Germany, he says, was the most efficient in terms of financial support. Italy was slow off the mark which meant subsidising the lowest earnings of the workforce, while Sicilian seasonal workers were not eligible for a penny. UK measures such as the reduced rate of VAT helped once business came back but were ‘irrelevant’ when there were no sales. The furlough scheme, he concedes, was quick and efficient. It’s rare praise for a Government which on the whole seems to disappoint him. Forte has been a big Tory donor, handing over £100,000 to back the Conservatives at the last Election, but is now critical.
He recently attacked ‘payslip propaganda’, as he described a demand from the Government to explain to employees that the increase in National Insurance was to fund the NHS and social care, in a blistering article in this newspaper. He’d like to see a smaller state and a more Thatcherite style, starting with a Prime Minister’s consort. Comments he made at a private dinner at Brown’s that Boris Johnson needed to keep his wife Carrie ‘under control’ were slammed as sexist. ‘It’s nothing to do with her being a woman. It’s the fact she has no official role and shouldn’t be trying to influence policy with her cronies. Her role is to simply support the Prime Minister.’

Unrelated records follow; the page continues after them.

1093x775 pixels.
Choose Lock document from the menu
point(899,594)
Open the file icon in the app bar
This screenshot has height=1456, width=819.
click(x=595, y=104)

Being locked down in Surrey was a rare chance to reflect. Growth in his hotels business has always been measured but he’s ready to stray a little from his usual European city sites with an eye on areas such as Bath and the Cotswolds.
More pressing though, is the issue of attracting local workers into the industry with structured apprenticeship schemes. But with slow progress on that front, doesn’t it come down to paying a higher wage? ‘No, it’s down to finding people who like giving service. Perhaps that’s no longer characteristic of this country,’ he says.
His own indoctrination began, he says, at the age of 14 on the hamburger station at Friar Tuck restaurant in Coventry High Street. Memories of it prompt a smile.
‘There was a policy that if anyone complained, you made the customer another one free. I remember one man who complained so I made him another one; he complained again telling me that he knew the owner Mr [Charles] Forte – he had no idea who I was, but I was able to tell him, ‘I think I know him a bit better than you do.’